Fast forward to today and, on paper, the hovercraft still seem like the perfect vehicle for a lot of situations. They are relatively fast. They can glide over land and water.  And they rely on well understood technology.

But, unlike other types of transport, they have never caught on in a big way. The military, coast guards and specialists like the off-shore oil industry use them, but attempts to bring them to the masses have failed to take off. Passenger services in everywhere from the UK to Japan have gradually shut down over the years, leaving few in operation. Today, with the exception of a few small firms building recreational hovercraft, it appears that these levitating vehicles are on the cusp of becoming a 20th century relic.

Now though inventors are trying to breathe new life into the technology by proposing radical designs that aim to bring the hovercraft flying into the 21st century. Late last year, industrial designer Yuhan Zhang proposed a radical concept for a Volkswagen hovercraft called aqua. And now, following in her footsteps is another vehicle that takes its design cues from the automotive industry, with sleek lines, high gloss paint jobs, and futuristic LED lighting.

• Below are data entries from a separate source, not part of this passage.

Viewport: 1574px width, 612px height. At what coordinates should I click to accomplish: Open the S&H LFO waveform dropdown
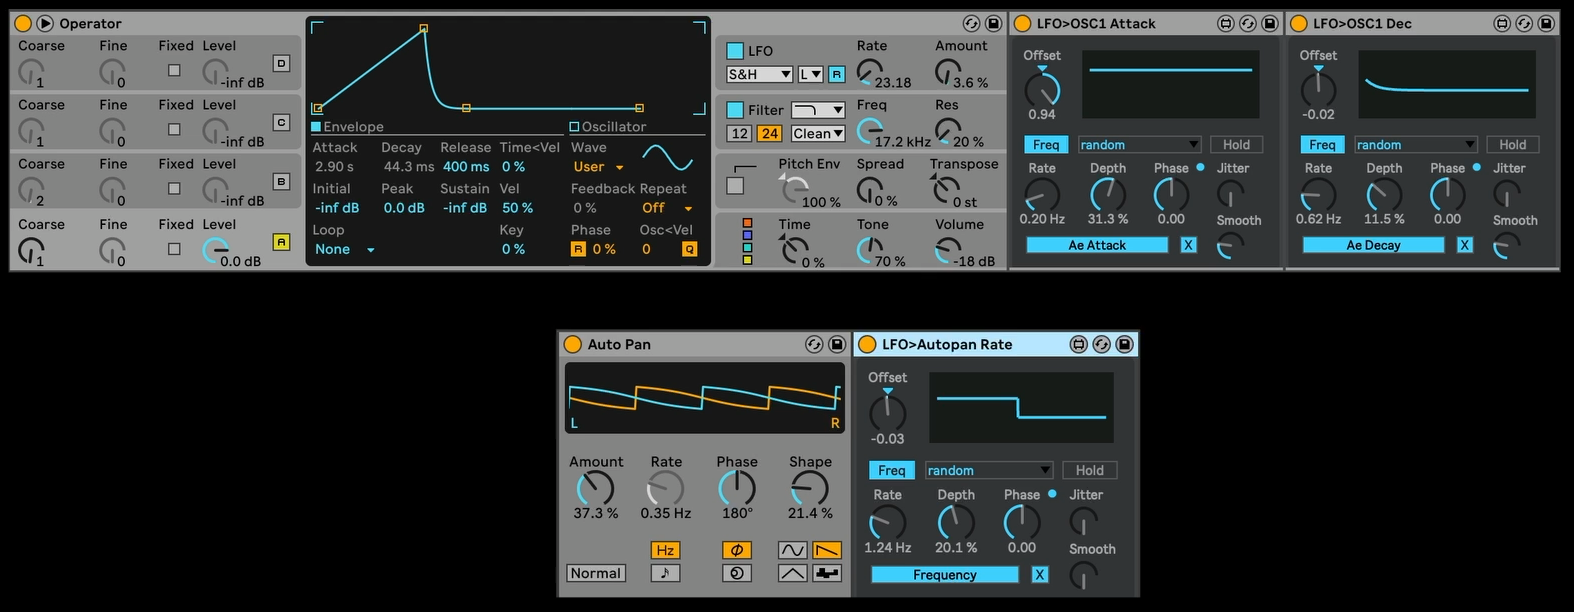[759, 74]
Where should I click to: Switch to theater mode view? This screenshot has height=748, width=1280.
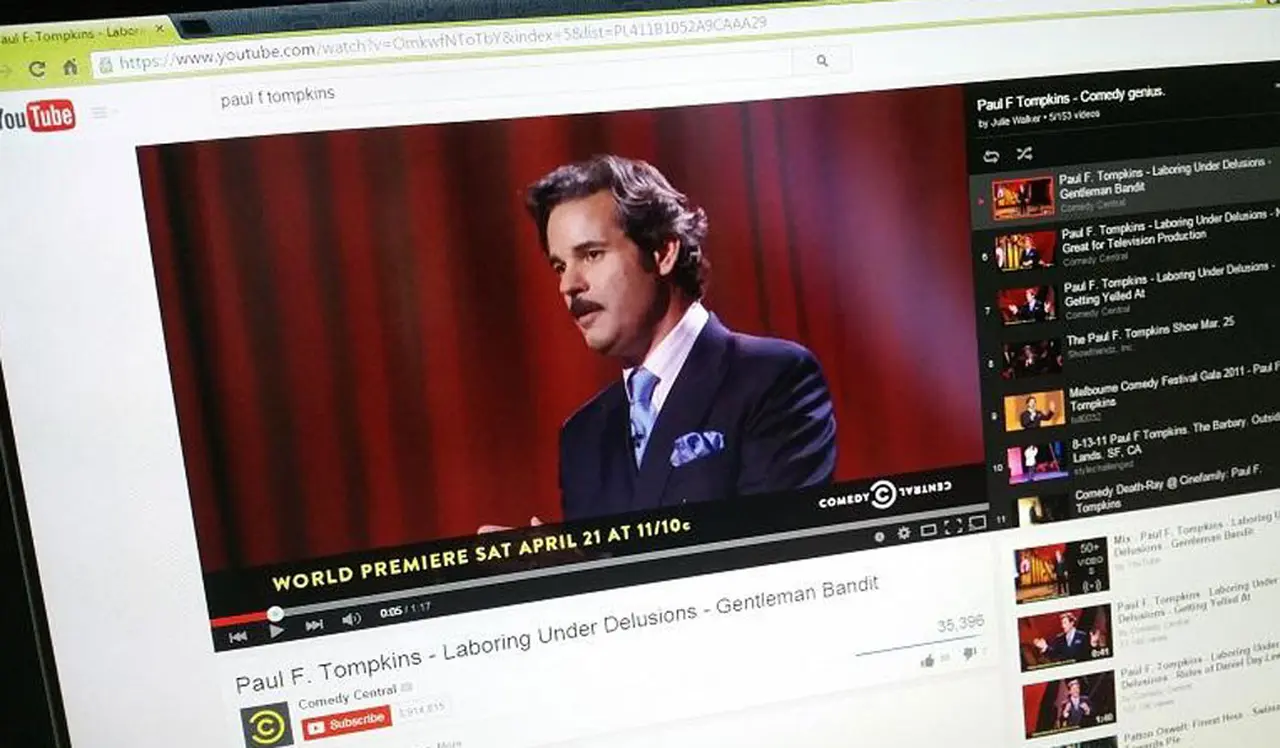point(928,528)
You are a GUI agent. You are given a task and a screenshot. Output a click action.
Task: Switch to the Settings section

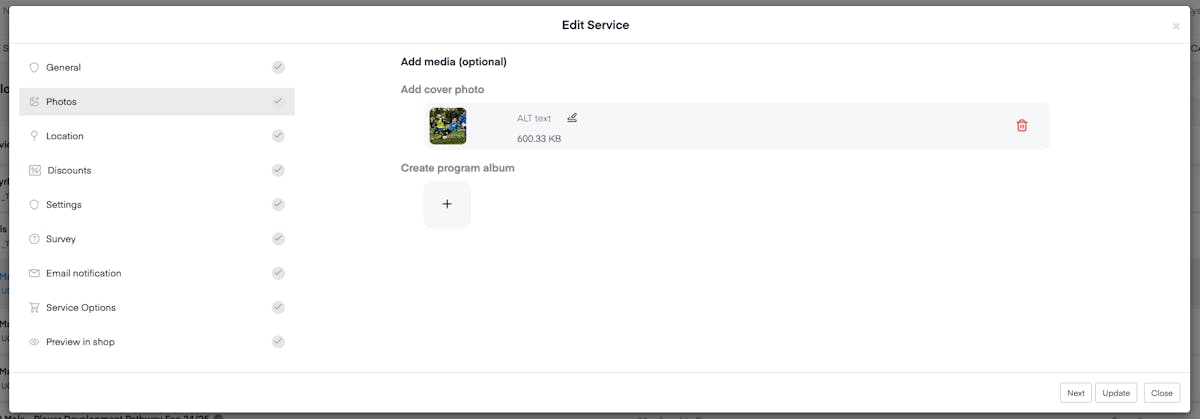coord(64,205)
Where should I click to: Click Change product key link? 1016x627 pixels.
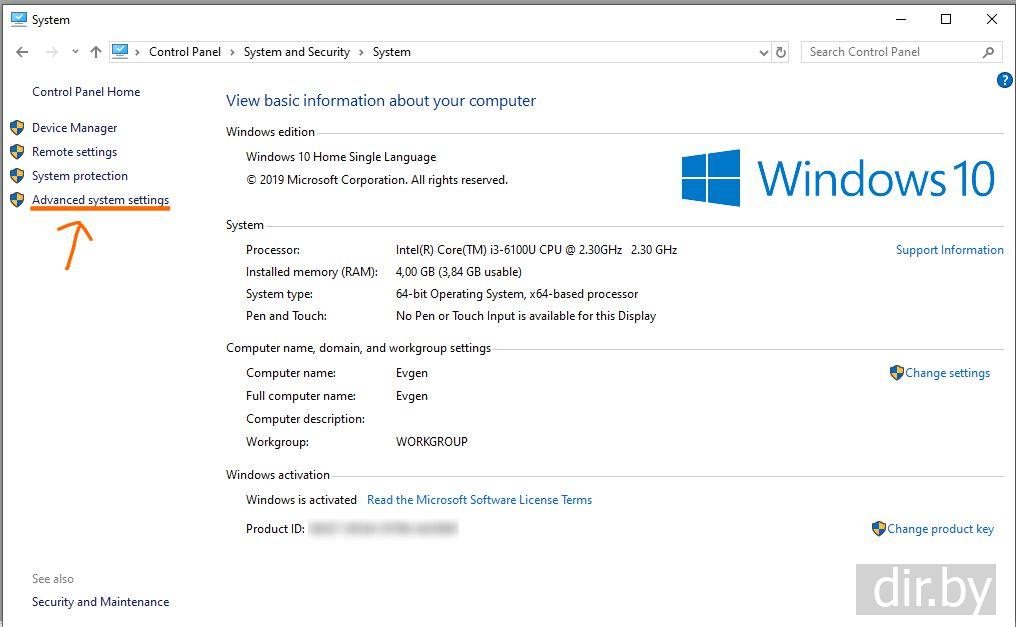coord(940,529)
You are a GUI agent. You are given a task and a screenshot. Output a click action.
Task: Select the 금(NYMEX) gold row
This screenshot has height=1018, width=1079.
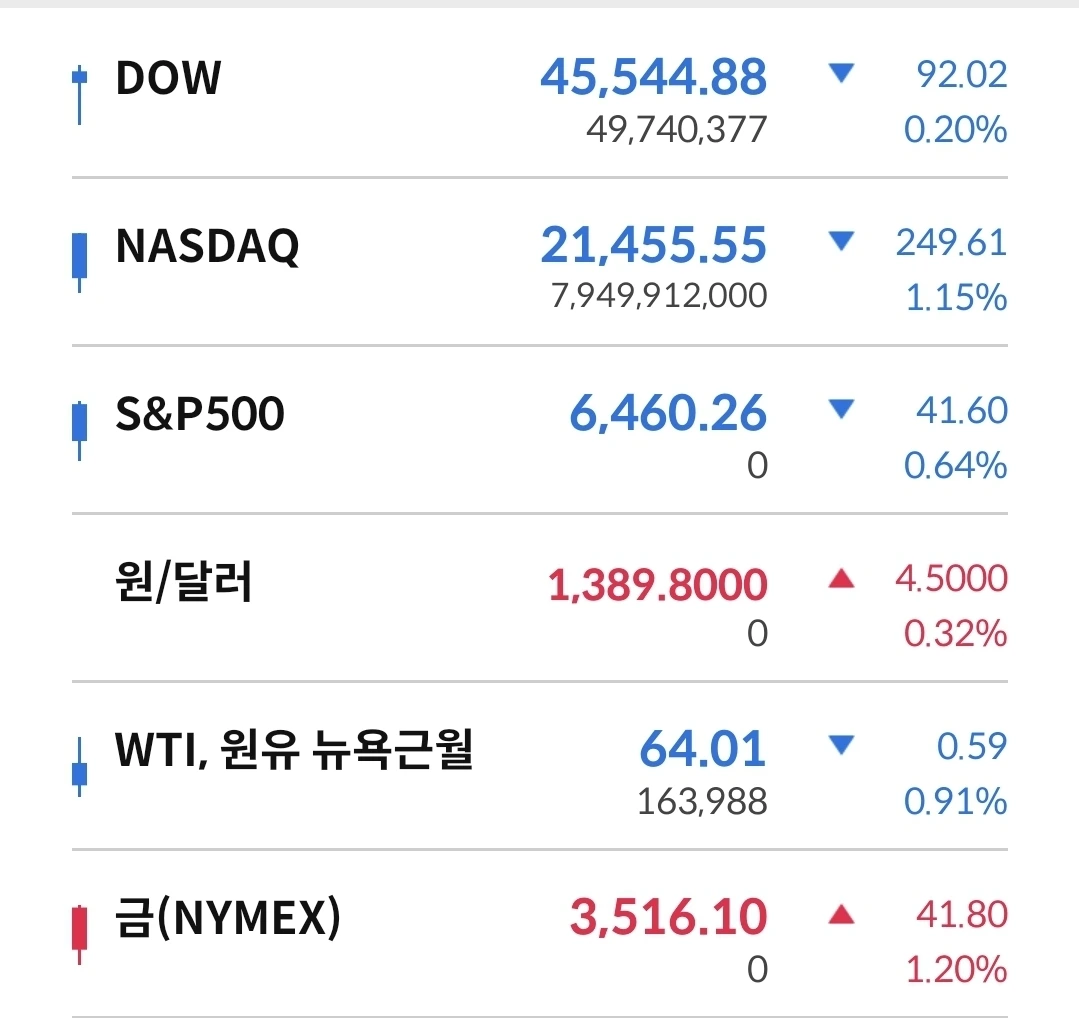point(228,918)
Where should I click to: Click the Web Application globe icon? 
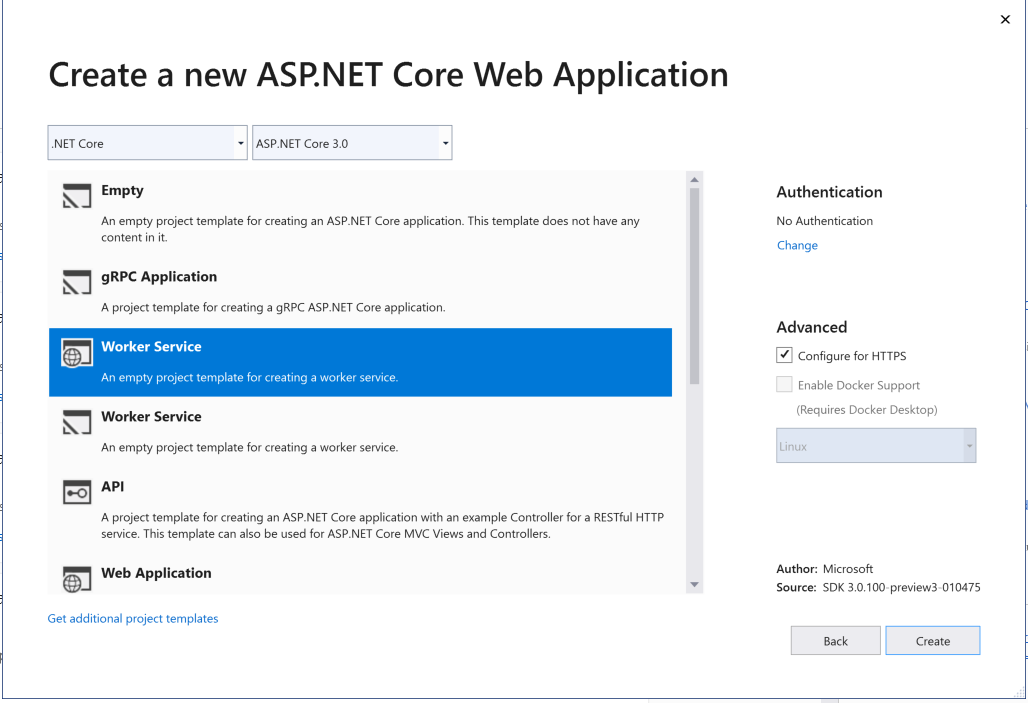76,579
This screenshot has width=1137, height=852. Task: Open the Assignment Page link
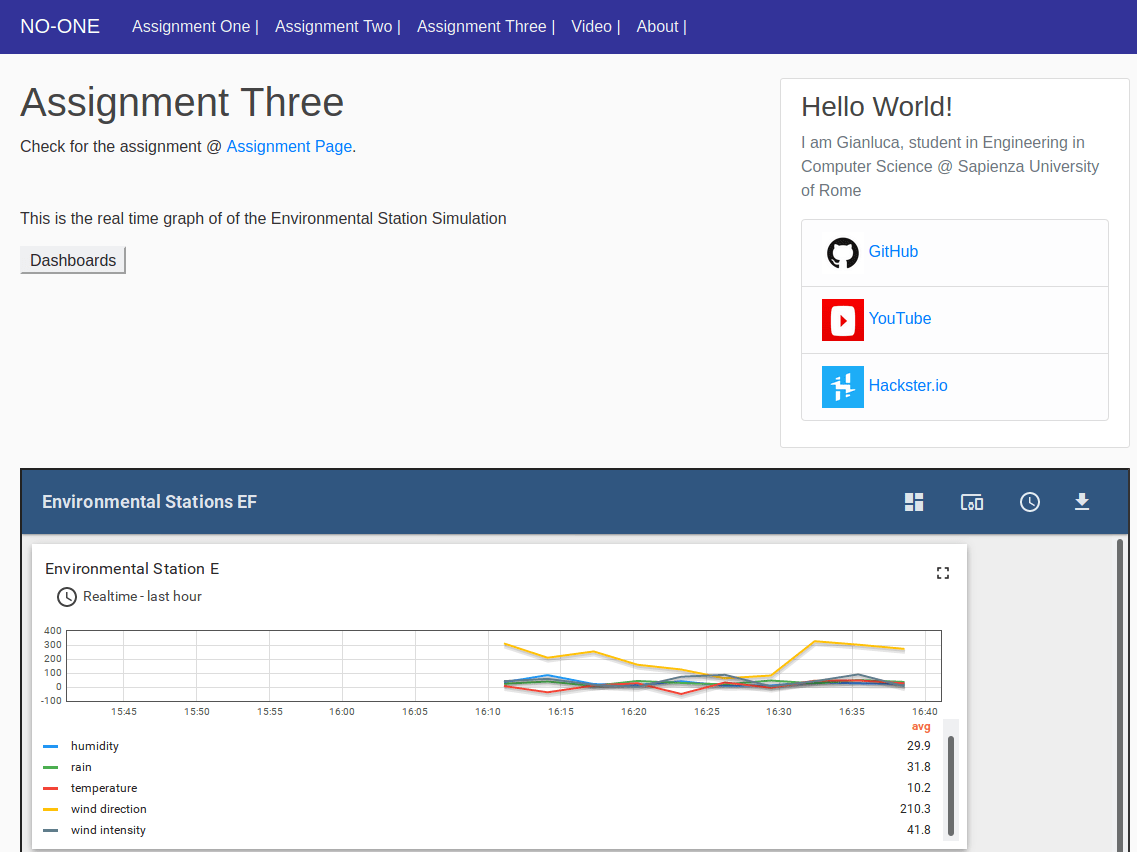click(289, 146)
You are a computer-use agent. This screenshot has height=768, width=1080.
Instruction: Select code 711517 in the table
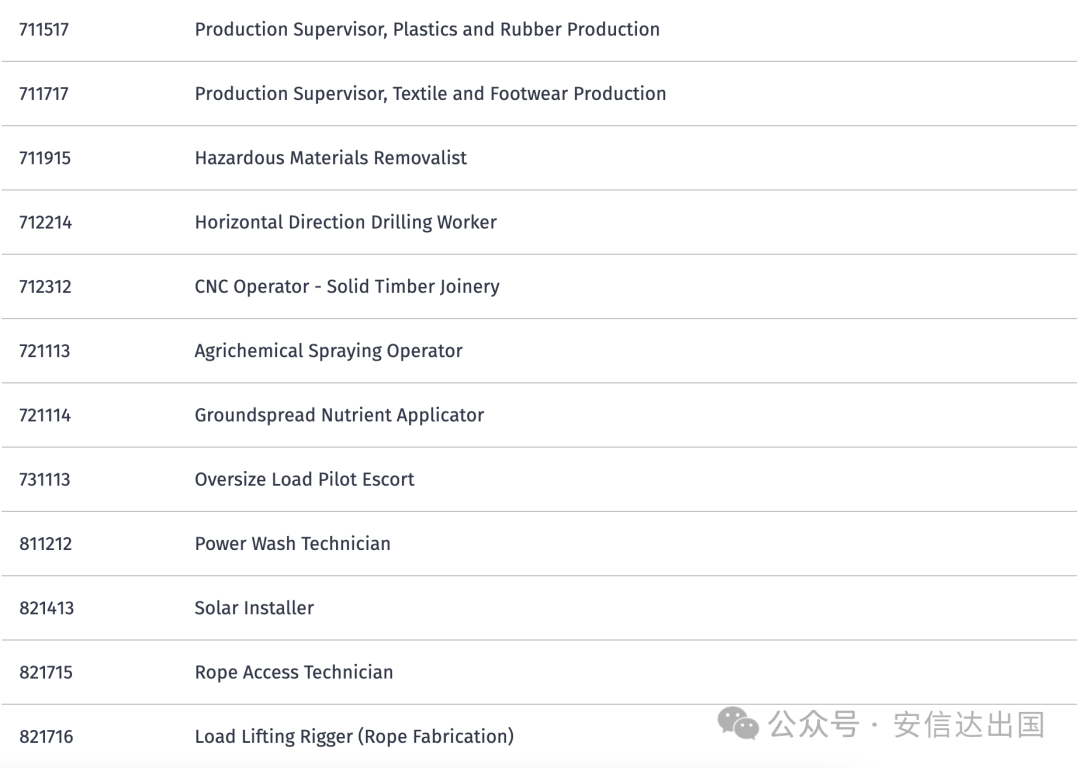point(44,30)
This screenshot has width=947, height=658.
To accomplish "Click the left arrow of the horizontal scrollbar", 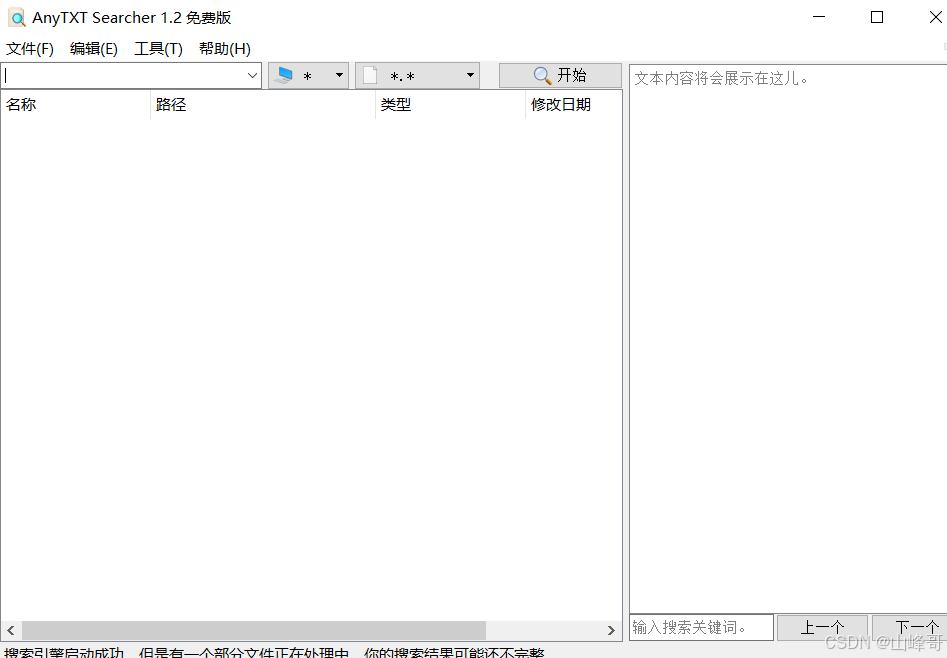I will [11, 630].
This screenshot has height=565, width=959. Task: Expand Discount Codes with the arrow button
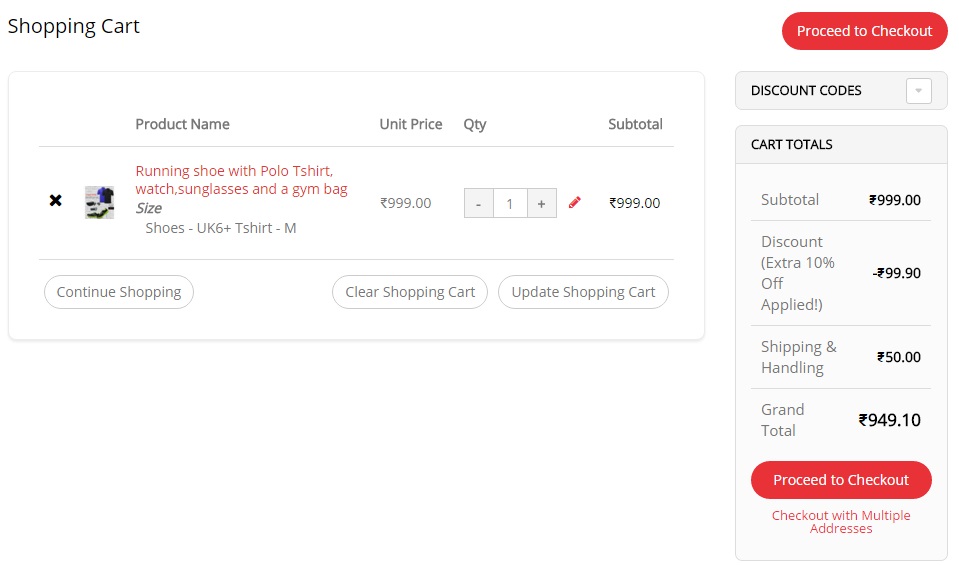tap(918, 91)

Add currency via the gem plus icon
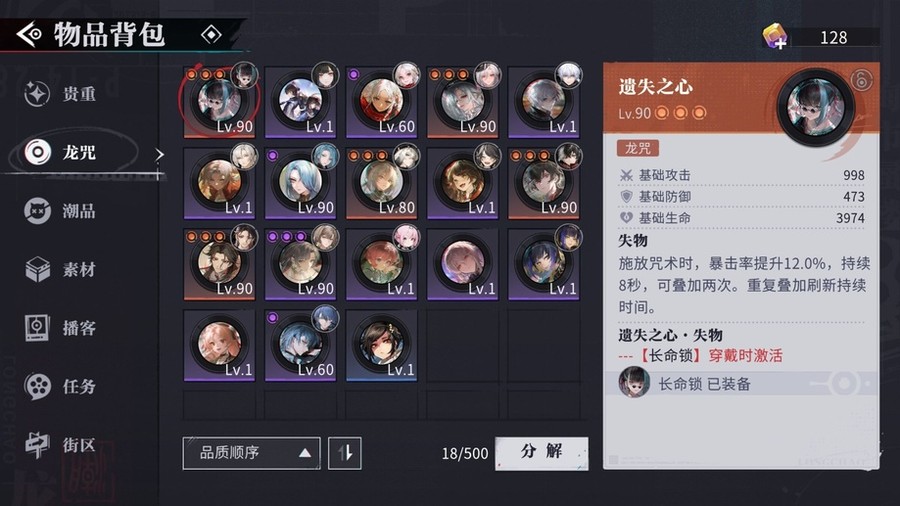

“I’ve had a fascination with hovercraft for 12 plus years, building, designing them, working on them” says its designer, Michael Mercier, CEO and co-founder of Mercier-Jones. “But hovercraft have been stuck, in design terms. There haven’t been any exciting developments. I think there is a huge potential for a vehicle that can go on water, and land, as well as ice and snow, as an all seasons recreation vehicle.

He has proposed and designed a small, sleek two-seater machine that people could use as recreational vehicles, in the same way they might have a boat or motorbike. The design is futuristic, taking cues from sports cars rather than tin cans. 

Certainly his renderings captured a lot of attention online after he appealed for $50,000 to fund the project on the crowd-funding website Indiegogo. In the end, he barely reached 10% of  that goal, proof that crowd-funding does not work for every project, despite the recent rash of enthusiastic coverage of more successful projects.

But the lack of public money has not deterred Mercier.  He says the positive reaction to their designs means that they will go ahead and is now looking for funding from backers and investors.

Sharp looks, sharp turns

All hovercraft are supported by a cushion of pressurized air that has been forced under the craft by a fan and contained by a “skirt”. This in turn is driven by an engine. On larger vehicles, a separate engine – or engines - drives other fans that create thrust for the vehicle. Smaller craft tend to be powered by just one engine, with a ducting system to drive air underneath the vehicle and out of the back.

The Mercier-Jones design, which still needs a skirt, will use just one engine. But instead of being directly linked to fans, it will be used as a generator to power separate computer-controlled electric motors for both the lift and thrust systems. This should make it lighter and much quieter than existing craft, whilst still allowing it enough power for high-speed maneuvers. It should also make it greener, as the engine can run at a fixed speed while generating, for maximum efficiency.

A patent-pending control system will also make the vehicle more like a car to drive than existing craft, with simple forward, backwards, and sideways controls.

“We have incorporated two side-thrust ports at the front end of the hovercraft,” says Mercier. “The thrust coming out of those ports is vectored by control surfaces, or vanes, so using simple mechanisms you can pivot those vanes and basically steer the hovercraft like you would with two front wheels.”

Each thruster can also be controlled independently, so you can point one forward and one backwards to make a very sharp turn.

“You go beyond what a car can do, because you have more freedom of motion,” he says. That should make the vehicle much easier to control than existing hovercraft, which can be difficult to maneuver. Braking in current craft, for example, involves doing a 180 degree turn and going full thrust backwards. Mercier’s craft will be able to direct thrust from both forward ports to brake, although it still will not exactly stop on a dime.

He envisages that the body of the vehicle will be built using existing marine and aerospace materials, such as plywood for the core and composites for the body panels. Construction will be similar to a boat, which gives inherent safety over water. The propulsion systems will be held in aluminum framing.

The company hopes it can produce all of this for $20,000. But there is still a long way to go. Although Mercier says he already has running prototypes of the mechanical systems, the sleek high-end bodies that have caused so much excitement are so far just concept designs on a computer. And of course, there is the issue of funding.

But Mercier remains undaunted.

“I think this vehicle can really make a go at the mass market, and become a household name, rather than just an image we think of when we see a science fiction movie,” he says.